新・コンソーシアム構想との関連については、「新・コンソーシアム構想と直接のつながりはない」として、あくまで同社の戦略に立脚したものであることを強調する。ただ、「新・コンソーシアム構想を通じ、中堅・中小のジェネリックメーカーなどが今後どういう事業形態が良いか喫緊の課題で、再編が必要だというムードができた中で起きた現象の一つ。そういう意味では、化学変化の最初に表に出たものだ」との見方を示す。
◎9月末に最終契約を予定 60億錠の生産能力に 稼働率や効率性向上を視野
承継は9月末に最終契約を予定しており、「これからデューデリジェンスを進めていく」という。シナジー効果としてまず見込むのが生産能力の増強だ。「承継が予定通り進めば、生産能力とキャパシティーが増強される。ダイトは全面稼働を進める第十製剤棟をあわせて40億錠の生産能力がある。キョーリン製薬グループ工場の高岡工場は最大20億錠の生産能力がある大量少品種用の工場で、合わせて60億錠の生産能力を有することになる」と話す。
これにより、「新しい高岡工場の稼働率や効率性を向上させることも可能だ。キョーリンリメディオのプランを聞いたうえで戦略を立てる必要があると考えているが、それぞれ単独では引き受けることのできなかった受託案件も、役割分担しながら引き受けることが可能になると考えている。収益を上げられる状況になれば、当然、ダイトのビジネスとしても恩恵を受けることができる」とメリットを強調する。

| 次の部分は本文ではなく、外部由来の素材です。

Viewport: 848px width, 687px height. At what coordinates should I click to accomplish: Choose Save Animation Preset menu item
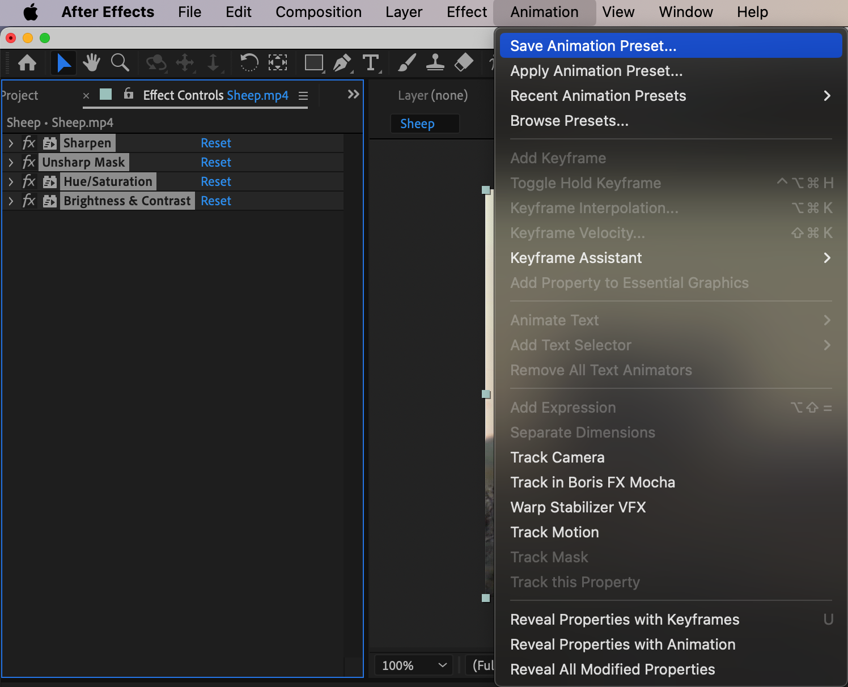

◎研究面でのシナジーに期待も 「役割分担すれば、2倍の製品開発ができるのではないか」
「研究のシナジー効果」にも期待を寄せる。「キョーリンリメディオには、高い品質保証能力と非常に優秀な研究員と研究所がある。しかも、研究所も富山にあり、距離も近い。キョーリンリメディオは、生物学的同等性試験(BE試験)における血中濃度測定を含め、自前で試験ができるし、製剤技術も強い。共同開発を行っているが、非常にレベルが高いと感じていた。ダイトでポートフォリオマネジメントをしていても、最終的に課題となるのはリソースだ。新たなジェネリックの開発も役割分担すれば、2倍の製品開発ができるのではないかと期待している」と語った。このほか、原薬や包装材料などサプライチェーン面や品質保証の標準化にも期待感を示した。
屋号の統一については今後検討する方針。既収載品については、「屋号統一の結果、混乱するリスクもあるため、慎重に内容を検討したい」と話す。一方、新規品目については「開発段階から両社で取り組むので、ダイト屋号になるのか、新たな医薬品共創機構の屋号になるかは別として、統一屋号で出せるのではないかと思う。屋号が統一された医薬品を何社かで販売するなどの形も取れるかもしれない。まだ生産数量は十分ではないかもしれないが、戦略として取れる選択肢が増えるのではないか」と意欲をみせた。
◎雇用を守る「我々も同じ考えでそれを尊重したい」
雇用のあり方については、「まだ承継が完了していないが、杏林製薬も雇用を守るとおっしゃっており、我々も同じ考えでそれを尊重したい」と表明した。
松森社長は、「富山は、薬の産業で300年以上の歴史もある。ダイトは富山に本社を置く会社で、富山と北陸に貢献したい」と強調。「グループ会社などになったことを考えると、いずれも富山県の中で、車で20分ほどの距離。北陸新幹線で本社もつながっている。情報交換や有事の対応など、地の利のメリットは大きい。交通や人の行き来を考えても、北陸経済圏は製造所の統合などは手を組みやすい」と述べ、北陸経済圏の中で成長していく姿を描いた。